À côté, une BD éro­tique plus d’auteur a conti­nué à per­du­rer avec comme pape Mana­ra, une col­lec­tion consa­crée aux clas­siques chez Del­court qui pri­vi­lé­gie la réédi­tion (ça coûte moins cher) et des ten­ta­tives diverses et variées. Le suc­cès de Pre­mières fois, col­lec­tif scé­na­ri­sé par Sibyl­line (Del­court), Gisèle et Béa­trice de Ferou­mont (Dupuis) et la col­lec­tion BD Cul des Requins Mar­teaux visent un public plus jeune et bran­ché voire plus fémi­nin (la BD de cul ciblait sur­tout les mecs) avec des auteures femmes qui assument leur sexua­li­té sou­vent de manière légère.

Mais, même moderne, la BD de cul est confron­tée à des pro­blèmes éter­nels : il faut pro­vo­quer l’excitation et pro­po­ser un nombre suf­fi­sant de scènes expli­cites pour don­ner envie. Ce qui n’est pas sans peser lour­de­ment sur l’histoire et la nar­ra­tion. Un équi­libre très déli­cat qui explique pour­quoi il est si com­pli­qué de faire une grande BD de cul ‑ mais il sem­ble­rait que faire une grande BD tout court soit aus­si com­pli­qué, alors…

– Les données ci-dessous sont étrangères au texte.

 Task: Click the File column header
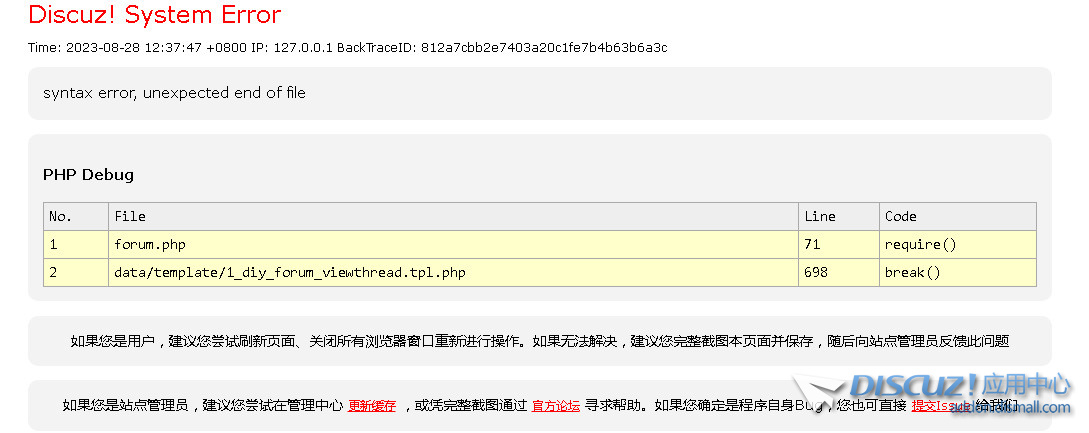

L’ivresse (Lambour & Springer – LBS)

L’ivresse est inté­res­sant à plus d’un titre. Il est réa­li­sé par un vrai couple dans la vie, des auteurs BD recon­nus et, enfin, à compte d’auteur après un finan­ce­ment par­ti­ci­pa­tif réus­si.

Le scé­na­rio de Lam­bour est assez simple : une libraire fan­tasme sur ce que lisent ses clients, ce qui nous donne trois plus une scènes éro­tiques. De manière très ludique, les cènes de fan­tasme jouent sur des codes gra­phiques et des réfé­rences rela­tives aux livres évo­qués. Sprin­ger a choi­si aus­si de repré­sen­ter des per­sonnes au phy­sique plu­tôt banal (la libraire en ques­tion est gen­ti­ment ron­de­lette) et des actions réa­listes. C’est évi­dem­ment ce jeu iro­nique entre fan­tasme et réa­li­té qui fait le charme de l’album qui joue sur un « désir du quo­ti­dien », sur l’inconnu des ren­contres et l’intimité dévoi­lée un ins­tant à la libraire.

On pour­ra regret­ter la rela­tive briè­ve­té de l’album et l’inégalité du trai­te­ment des scènes mais les auteurs ont su trou­ver un regard ori­gi­nal en jouant sur les fan­tasmes et la réa­li­té des dési­rs.